Editorial
Redaktion
aus Debatte Nummer 5 - Juni 2008

In den letzten Monaten haben sich Lohnabhängige verschiedener Branchen kollektiv gegen Angriffe seitens der Arbeitgeber gewehrt. Diesen Kämpfen kommt in der Schweiz, im Pionierland des Arbeitsfriedens und der propagierten Identifikation mit dem Chef, eine hohe Bedeutung zu. Es zeigt sich, dass Klassengegensätze auch hierzulande immer mal wieder aufbrechen und die Gesellschaft nicht einfach „befriedet“ ist. Wir kommen in dieser +ummer auf vorläufig abgeschlossene oder noch laufende Auseinandersetzungen zurück.
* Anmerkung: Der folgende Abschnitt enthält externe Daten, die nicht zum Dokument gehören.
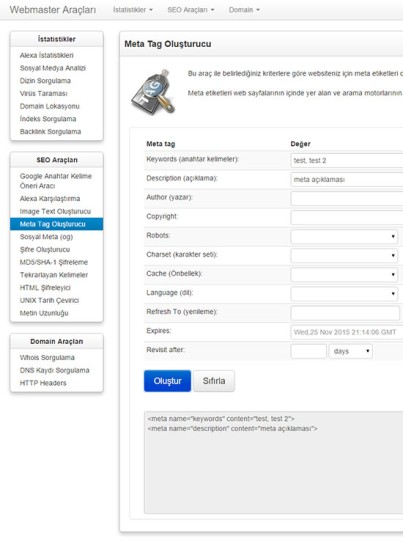Focus the Keywords input field
Screen dimensions: 403x550
click(x=347, y=160)
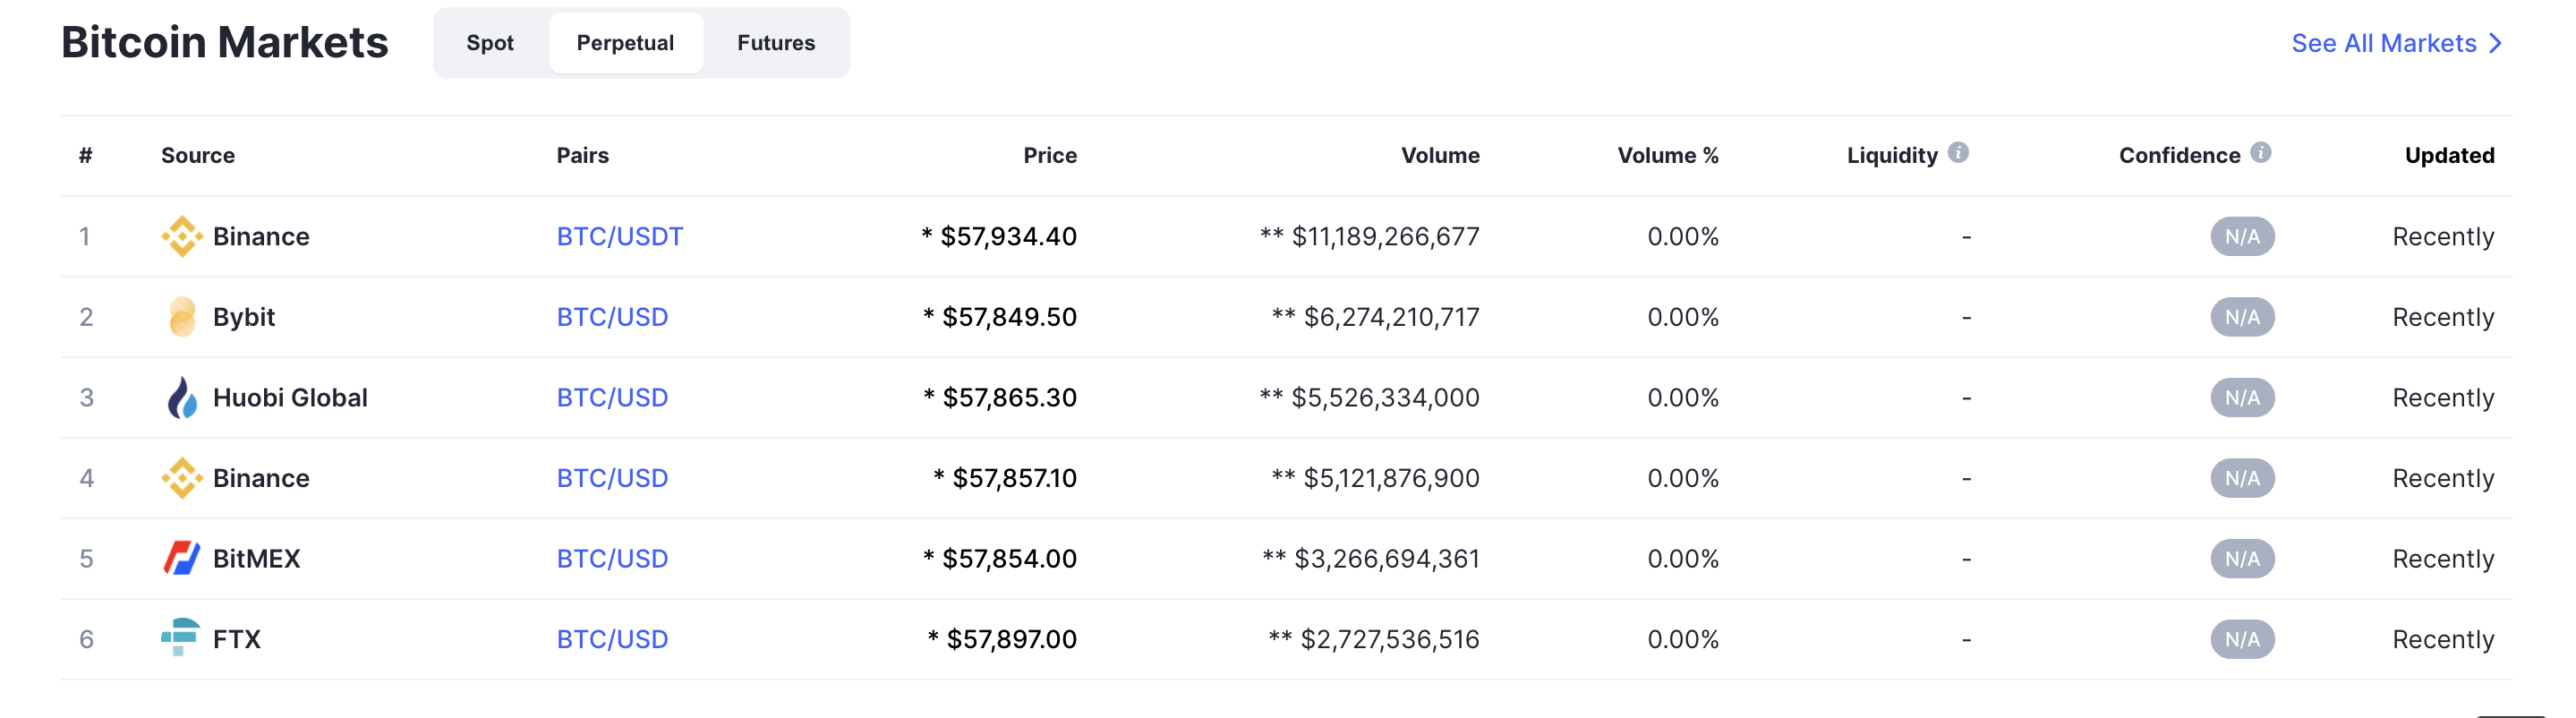This screenshot has width=2576, height=718.
Task: Sort the table by Volume column
Action: [1439, 156]
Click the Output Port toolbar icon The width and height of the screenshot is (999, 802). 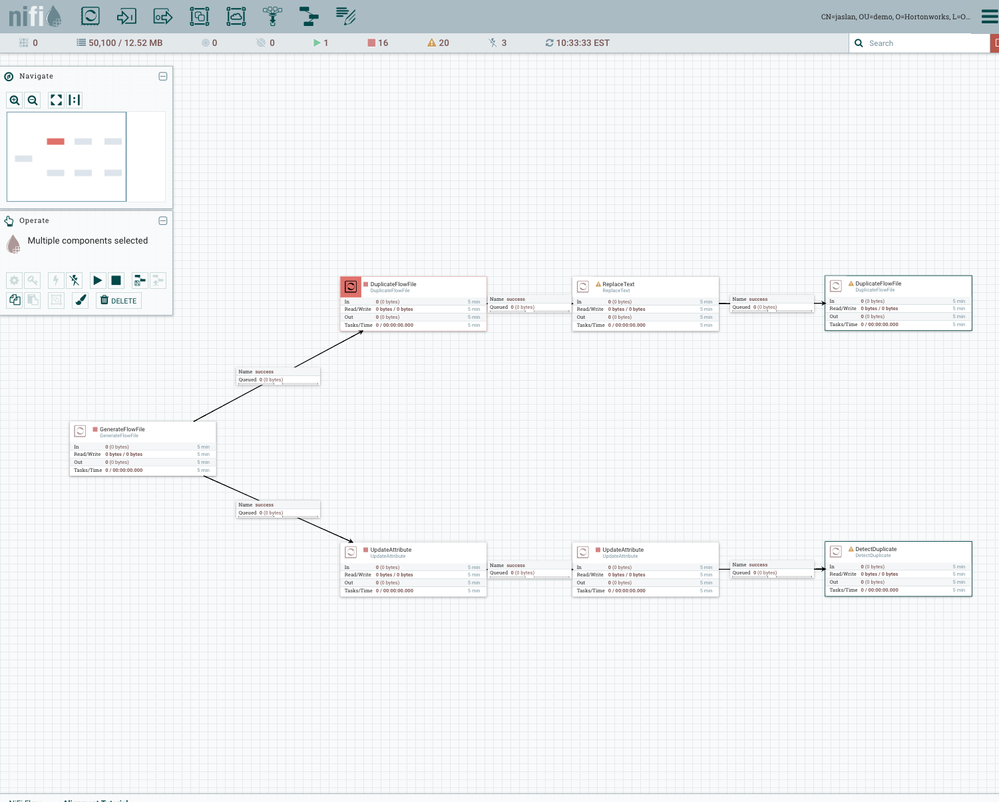tap(163, 16)
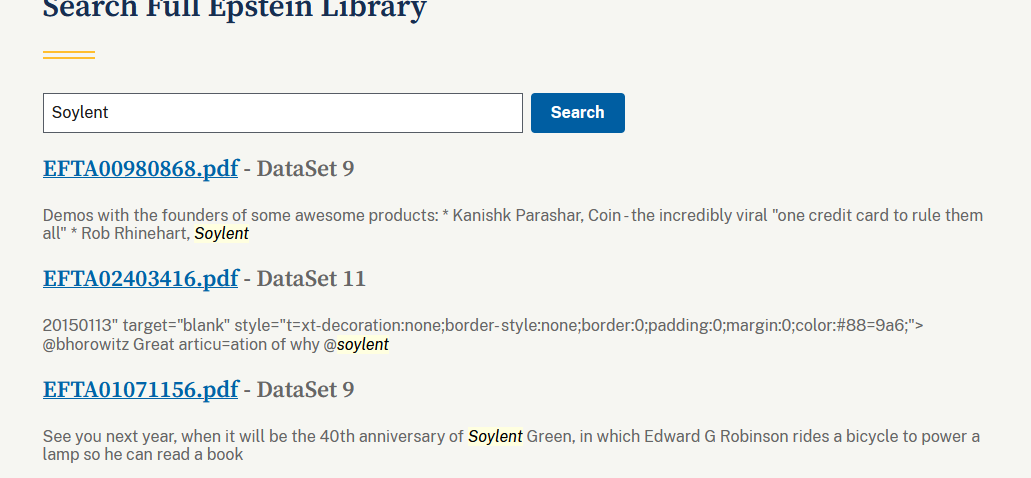This screenshot has height=478, width=1031.
Task: Click the search text input field
Action: pos(282,113)
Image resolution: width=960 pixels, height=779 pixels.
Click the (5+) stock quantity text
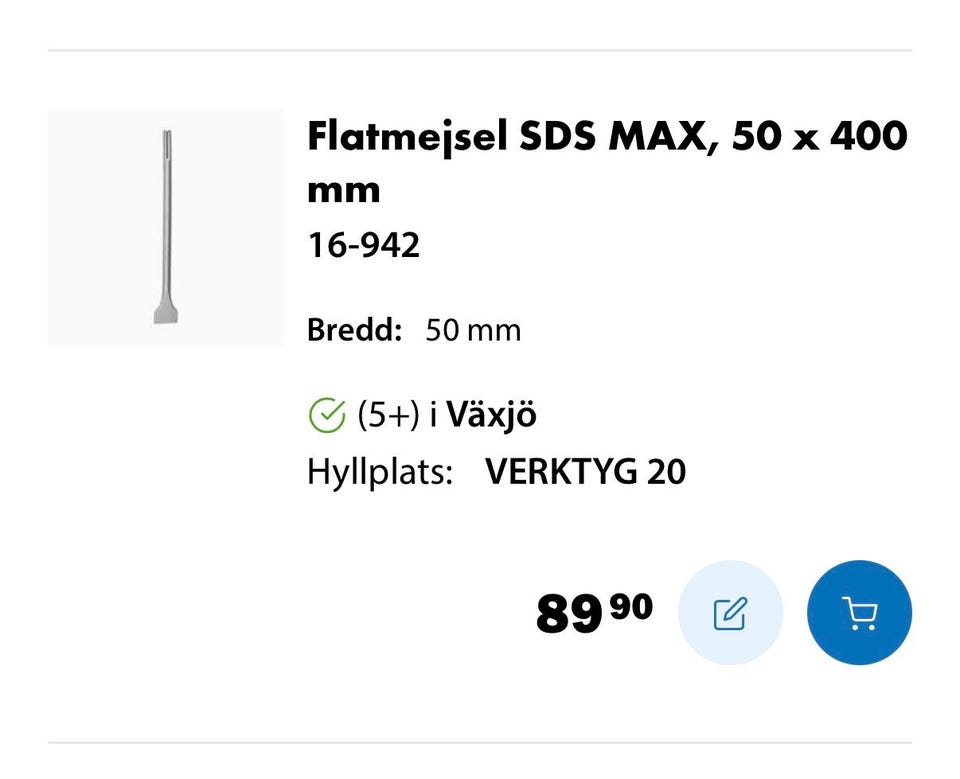389,414
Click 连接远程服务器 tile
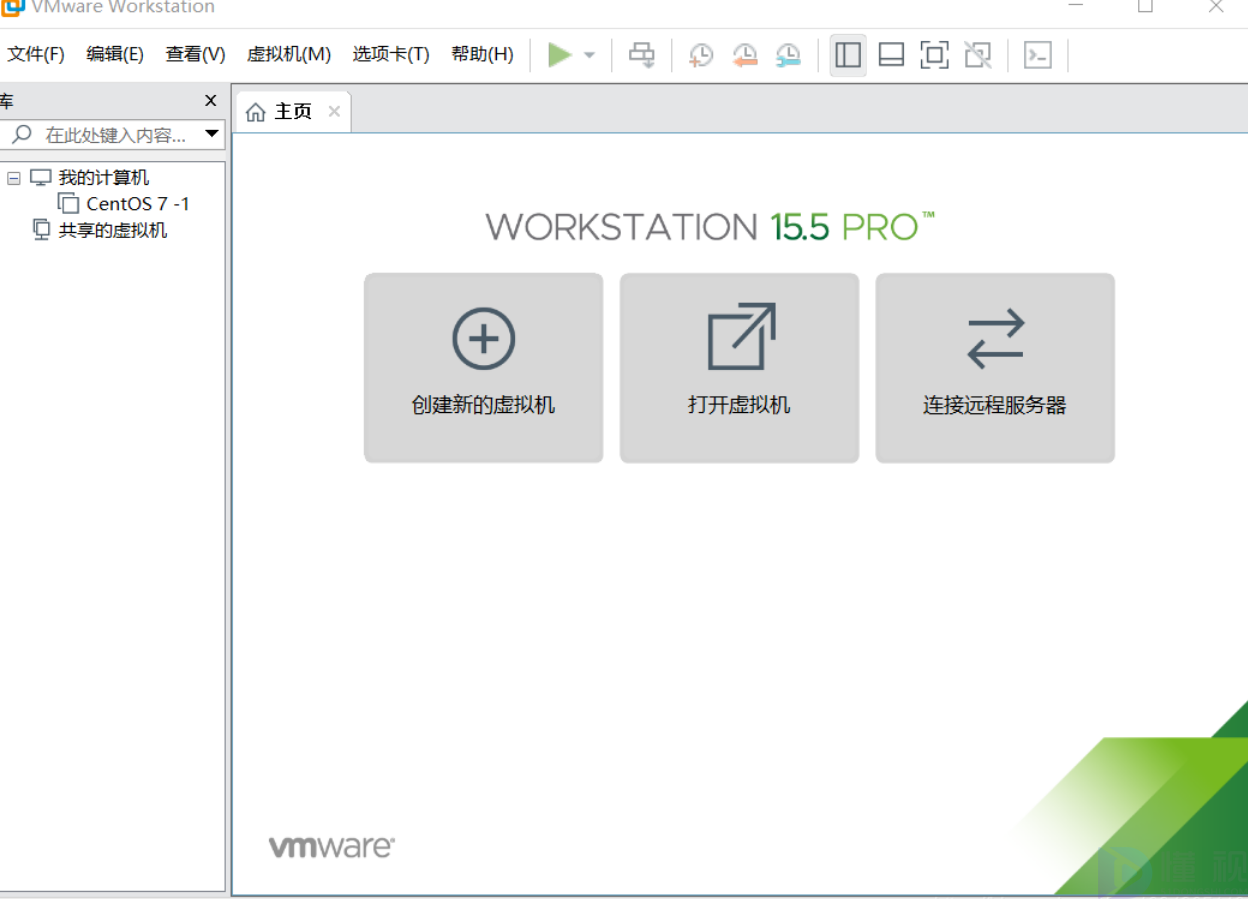Viewport: 1248px width, 899px height. coord(995,367)
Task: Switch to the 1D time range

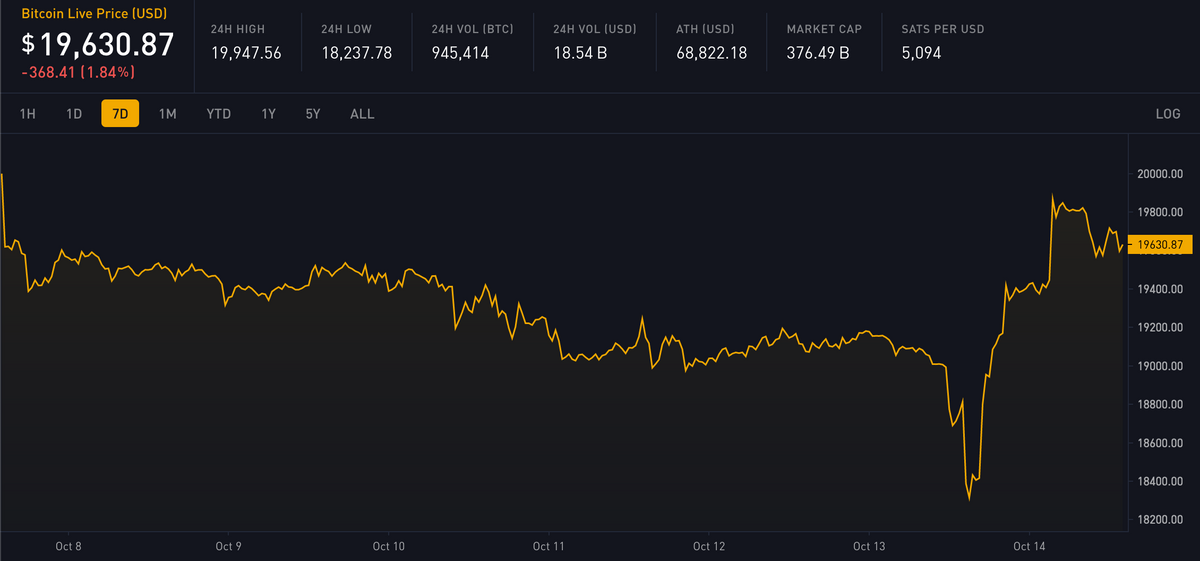Action: click(74, 114)
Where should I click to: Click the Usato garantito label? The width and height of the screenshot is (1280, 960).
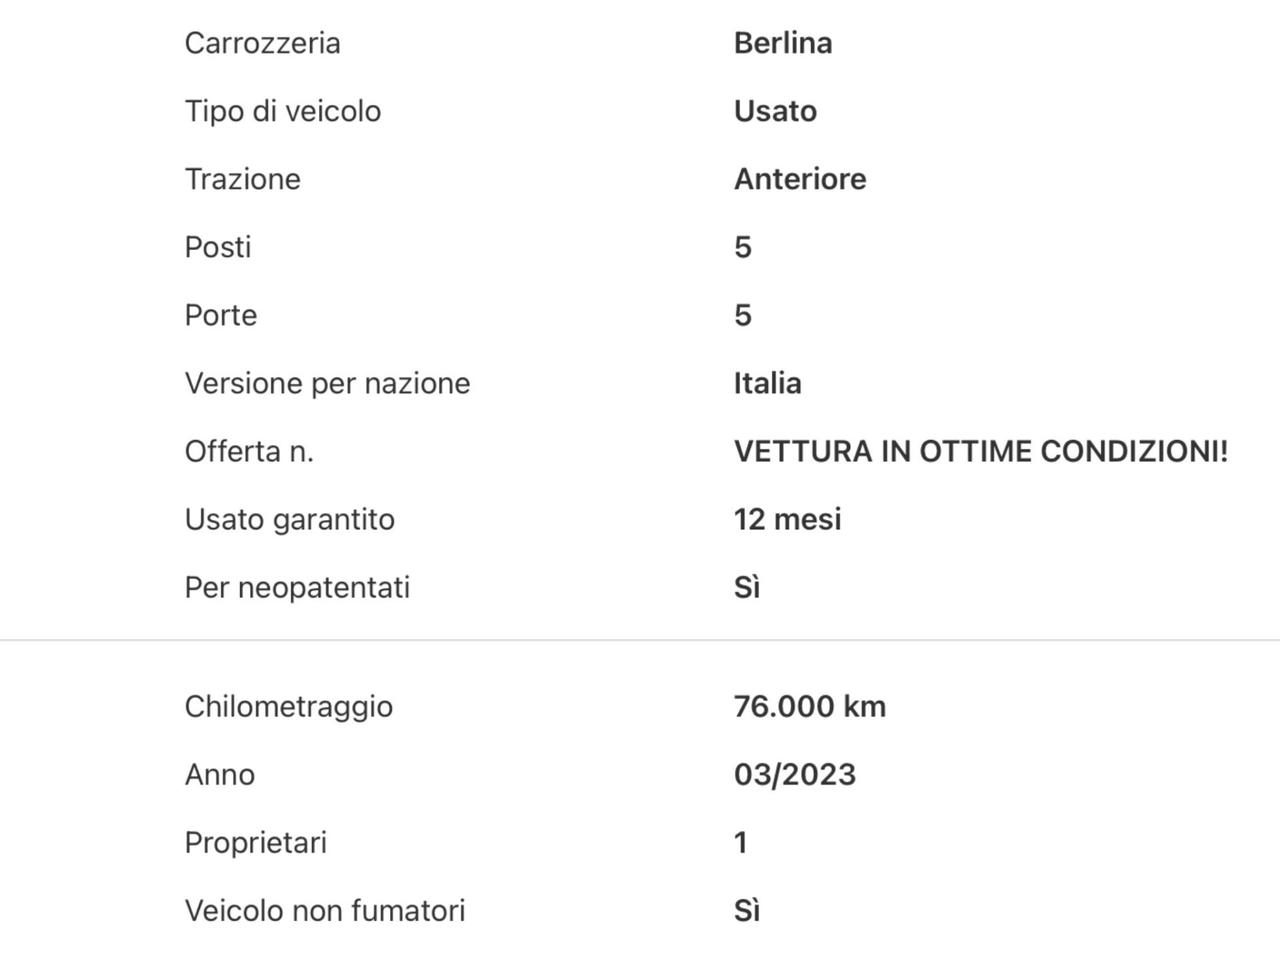(290, 519)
Es geht darum, die Protest- und Streikaktionen auf dem Bau und den eindrücklichen Streik der SBB-Cargo-Angestellten im Tessin besser zu verstehen. Wir drucken insbesondere ein aufschlussreiches Interview mit Streikführer Gianni Frizzo über den Streik der „Officina“ in Bellinzona ab, das Pino Sergi geführt hat. Die Auseinandersetzung um SBB Cargo ist nicht beendet, die Solidarität ist gefragt – es geht um die kollektive Fähigkeit, in einem schwierigen Umfeld dem Druck des Kapitals etwas entgegenzusetzen und ein Stück Handlungsmacht zurück zu gewinnen. Von der Fähigkeit zur Selbstorganisation, die insbesondere im Tessin demonstriert wurde, und von der Solidarisierung linker Kräfte hängt entscheidend ab, ob es gelingen wird, die Rechte von uns allen, der Lohnabhängigen, zu stärken.